- PROBLEM STATEMENT
Set down the data below in full and exactly, minus the pictures.

────────

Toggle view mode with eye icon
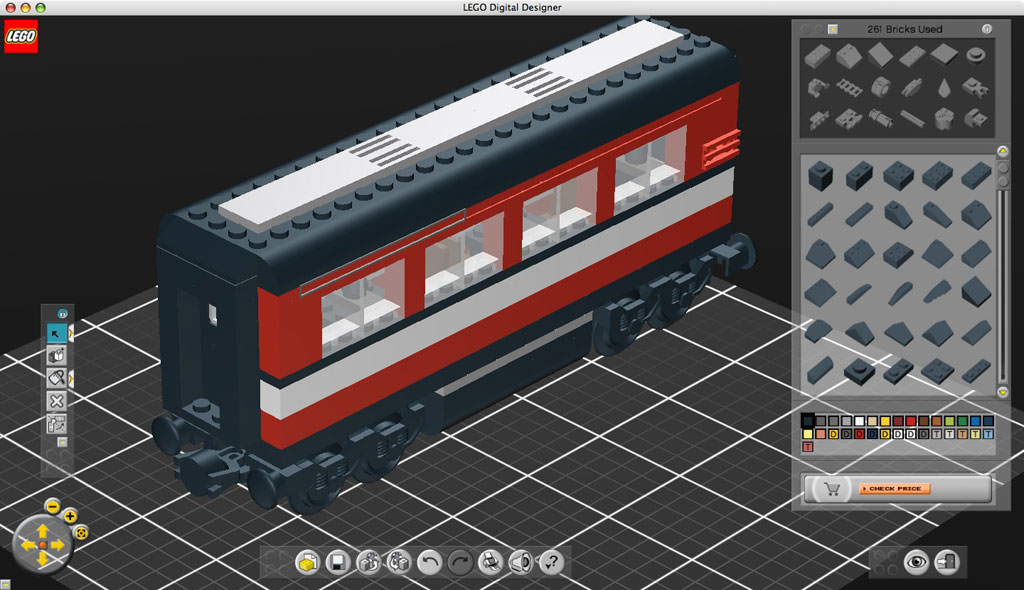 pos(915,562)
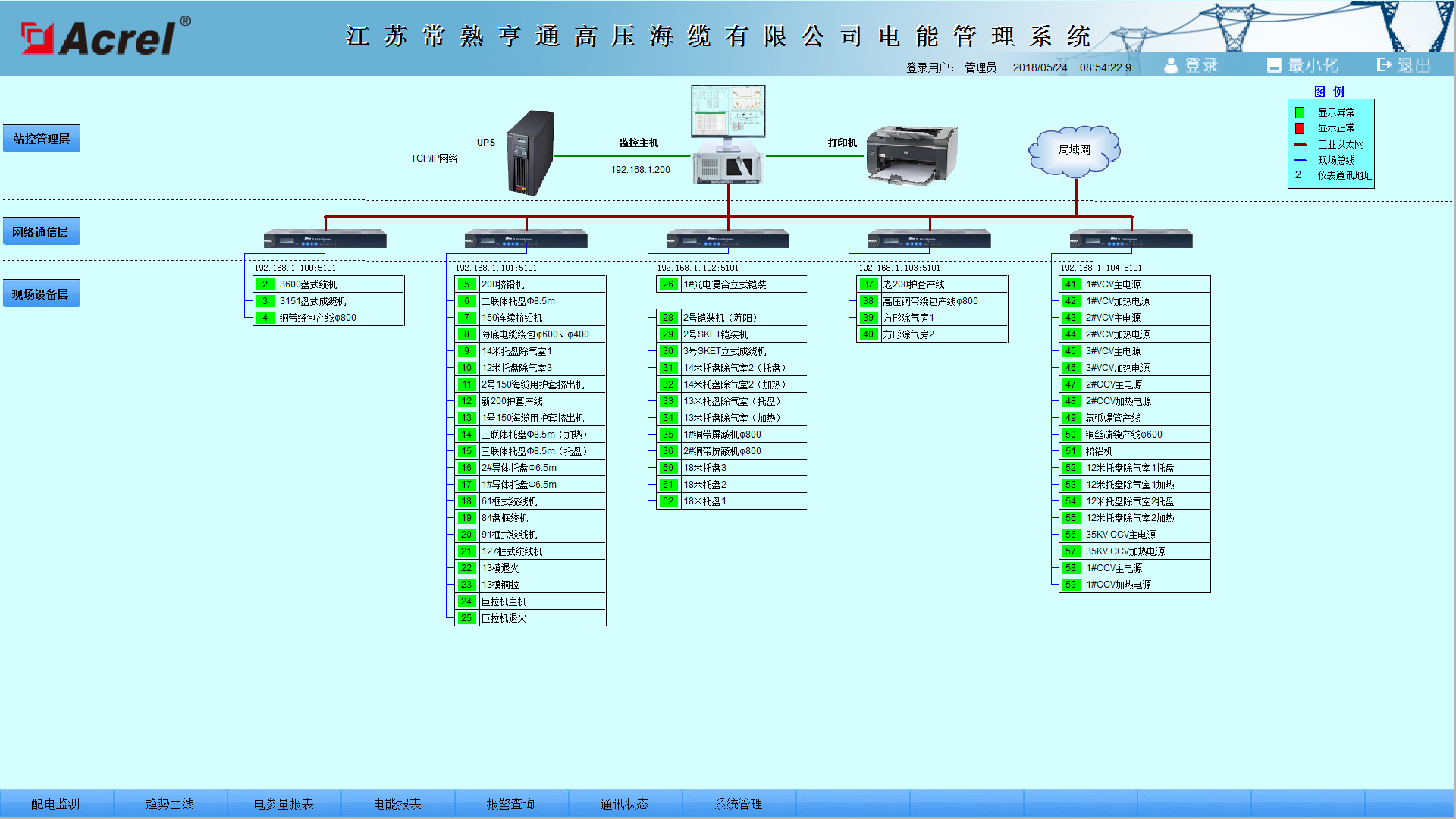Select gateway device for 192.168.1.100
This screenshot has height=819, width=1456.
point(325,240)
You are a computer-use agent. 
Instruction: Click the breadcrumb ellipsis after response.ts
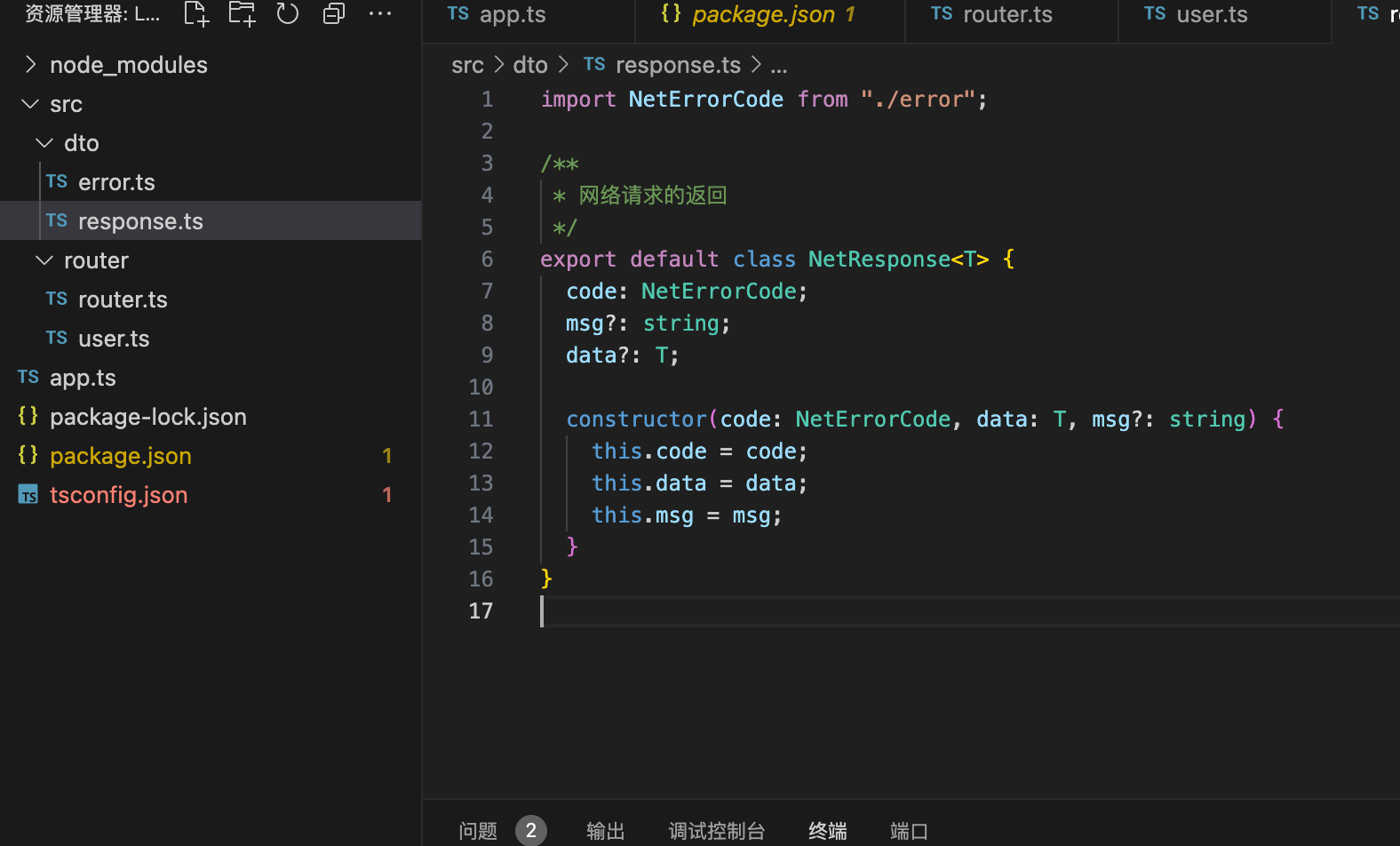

────────

- RESPONSE BELOW
Toggle view mode with eye icon
 pos(915,562)
Select gateway device for 192.168.1.100
This screenshot has height=819, width=1456.
point(325,240)
You are a computer-use agent. 
Instruction: Click the breadcrumb ellipsis after response.ts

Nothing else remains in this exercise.